No trouble, the man said, and meant it. It was winter, a bought peace silencing the long border all the way from Ammuz and Soriyya to Moskav in the freezing north. The garrison in Kerakek was bored. Drinking and gambling could only amuse one so much in a place as hopelessly remote as this was. You weren’t even allowed to ride out and chase nomads or find a woman or two in one of their camps. The desert people were important to Bassania, it had been made explicitly, endlessly clear. More important, it seemed, than the soldiers themselves. Pay was late, again.
The younger of the two women was dark-eyed, quite pretty, if distraught at the moment. The husband, as noted, was away. It seemed reasonable to contemplate a return visit, just to make sure everything was all right. He could bring a toy for the lad. One learned these tricks with the young mothers.
Shaski, standing between his two mothers just inside the fence around their small front yard, looked up stonily at the man on the horse. Earlier that morning, laughing, the soldier had held him by his ankles upside-down in the road until—blood rushing dizzily to his head—Shaski had named the house where he lived. Told to say thank you now, he did so, his voice flat. The soldier left, though not before smiling at his mother Jarita in a way Shaski didn’t like.
When questioned by his mothers in the house after— a catechism that included a vigorous shaking and many tears (from them, not him)—he simply repeated what he’d said the other times: he wanted his father. He was having dreams. His father needed them. They needed to go to where his father was.
‘Do you know how far that is?’ his mother Katyun shrieked, rounding upon him. This was the worst part, actually: she was normally so calm. He didn’t like it at all when she was upset. It was also a difficult question. He didn’t really know how far away his father was.

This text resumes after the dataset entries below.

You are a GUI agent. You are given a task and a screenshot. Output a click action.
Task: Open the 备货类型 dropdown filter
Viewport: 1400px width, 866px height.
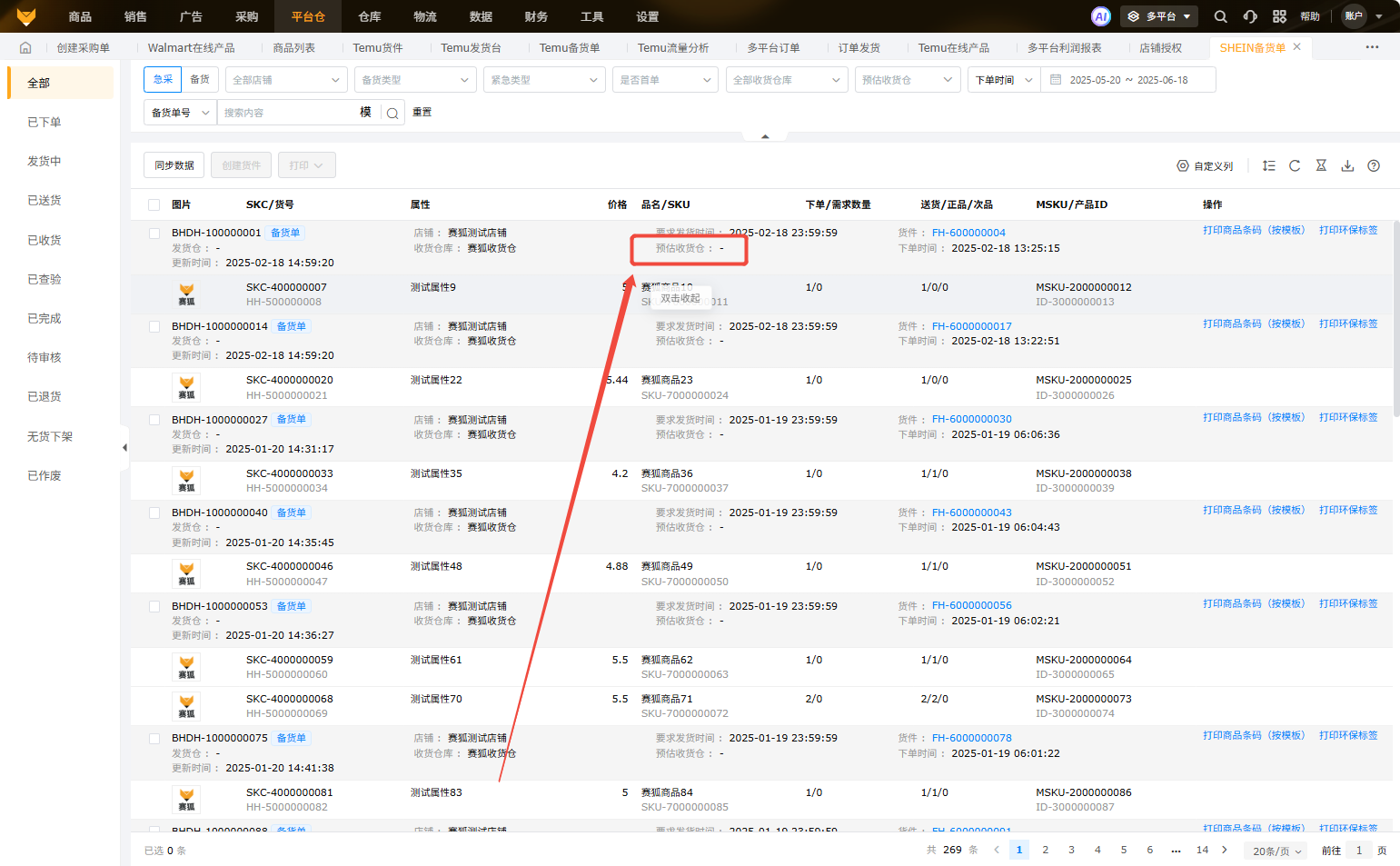point(415,80)
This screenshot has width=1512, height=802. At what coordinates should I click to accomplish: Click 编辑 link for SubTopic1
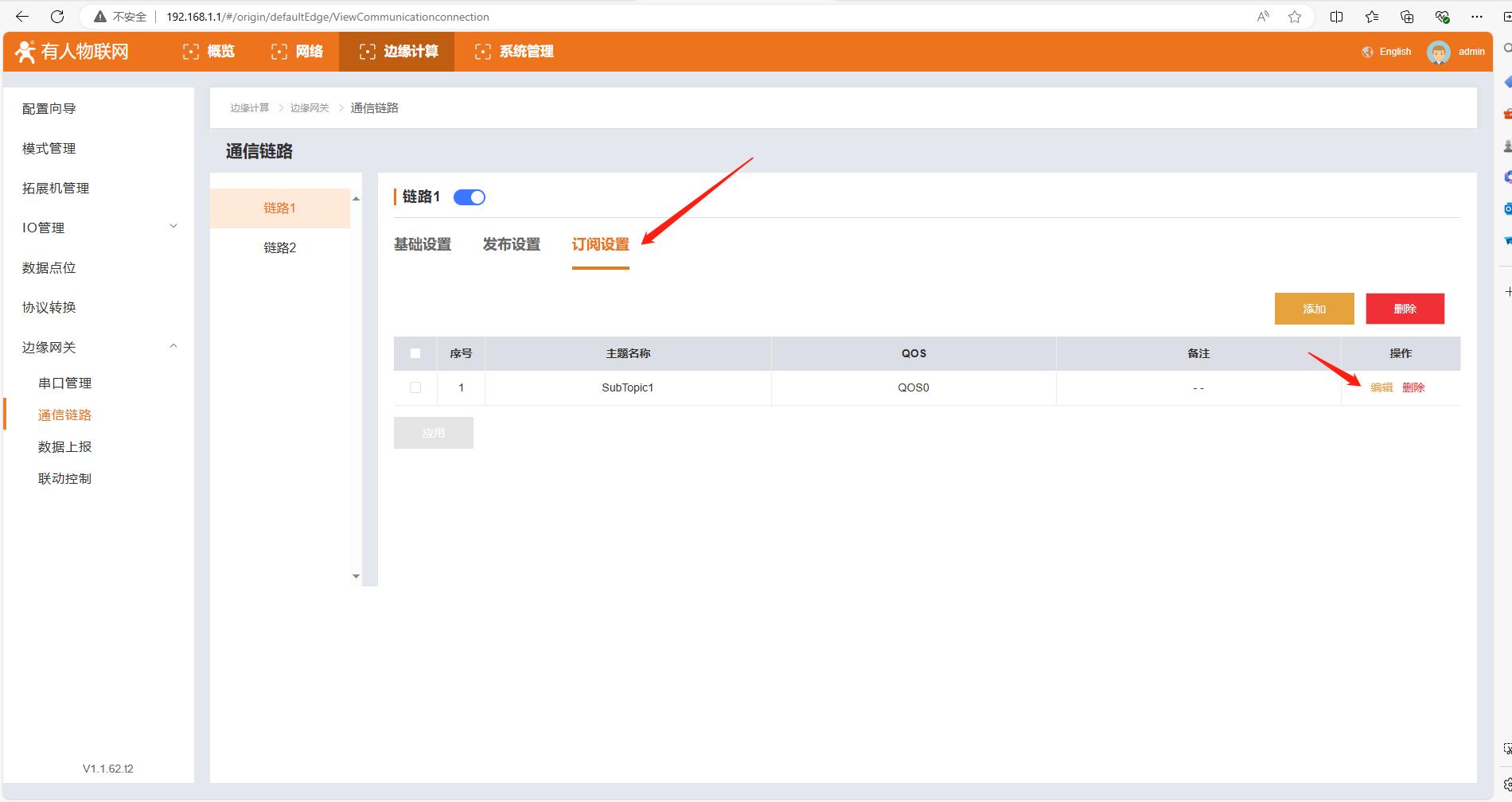tap(1381, 387)
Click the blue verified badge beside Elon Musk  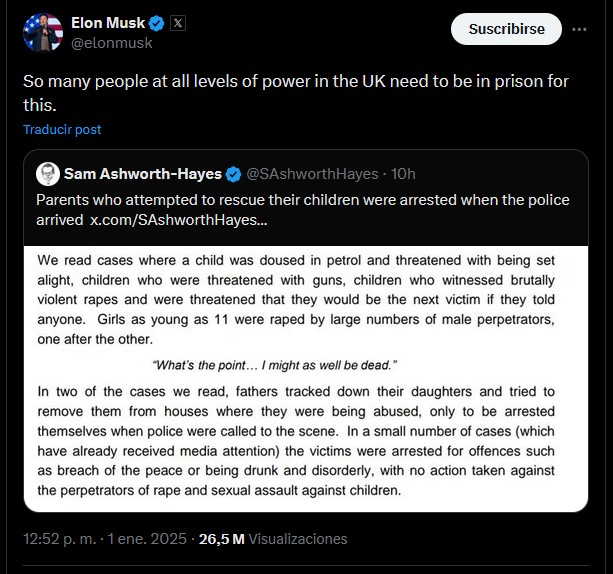157,22
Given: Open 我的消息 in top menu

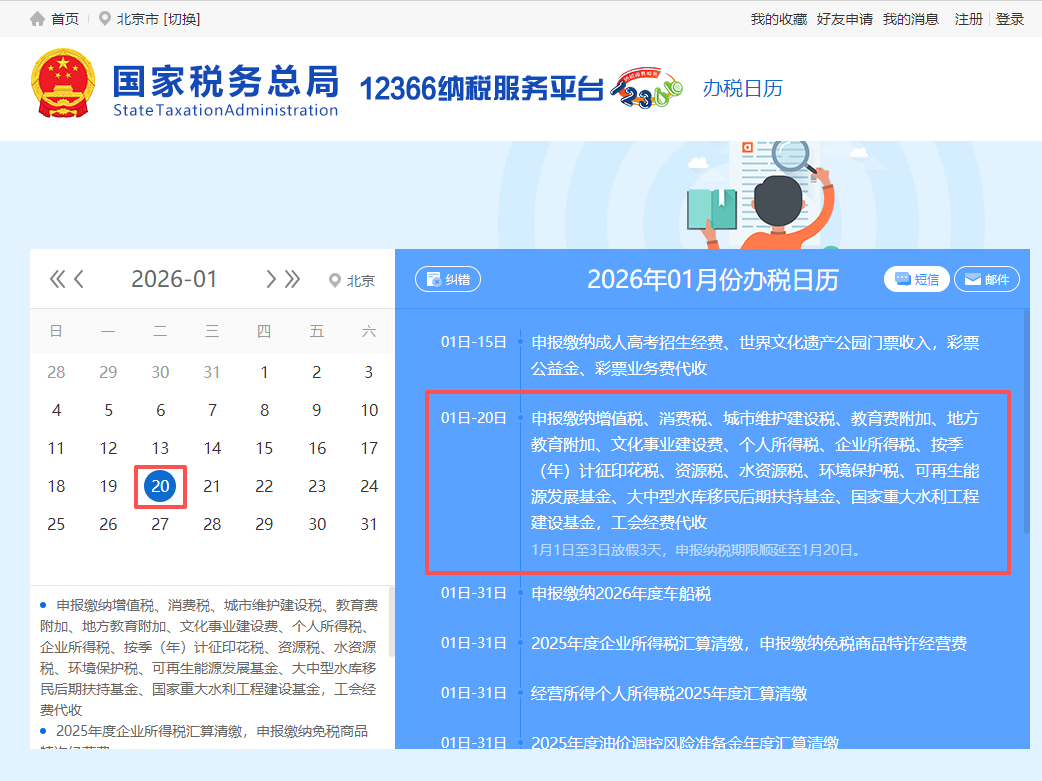Looking at the screenshot, I should (x=910, y=19).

‘I took clothes,’ he said, pointing at his pack on the floor. ‘And my second warm vest you made me. And some apples. And my knife in case I met someone bad.’
‘Perun defend us!’ his mother Jarita exclaimed. She was dabbing at her eyes. ‘What are we to do? The boy isn’t eight years old!’
Shaski wasn’t sure what that had to do with anything.
His mother Katyun knelt down on the carpet before him. She took his hands between her own. ‘Shaski, my love, little love, listen to me. It is too far away. We do not have flying creatures to carry us, we have no spells or magic or anything to take us there.’
‘We can walk.’
‘We can’t, Shaski, not in this world.’ She was still holding his hands. ‘He doesn’t need us now. He is helping the Kings of Kings in a place in the west. He will meet us in Kabadh in the summer. You will see him then.’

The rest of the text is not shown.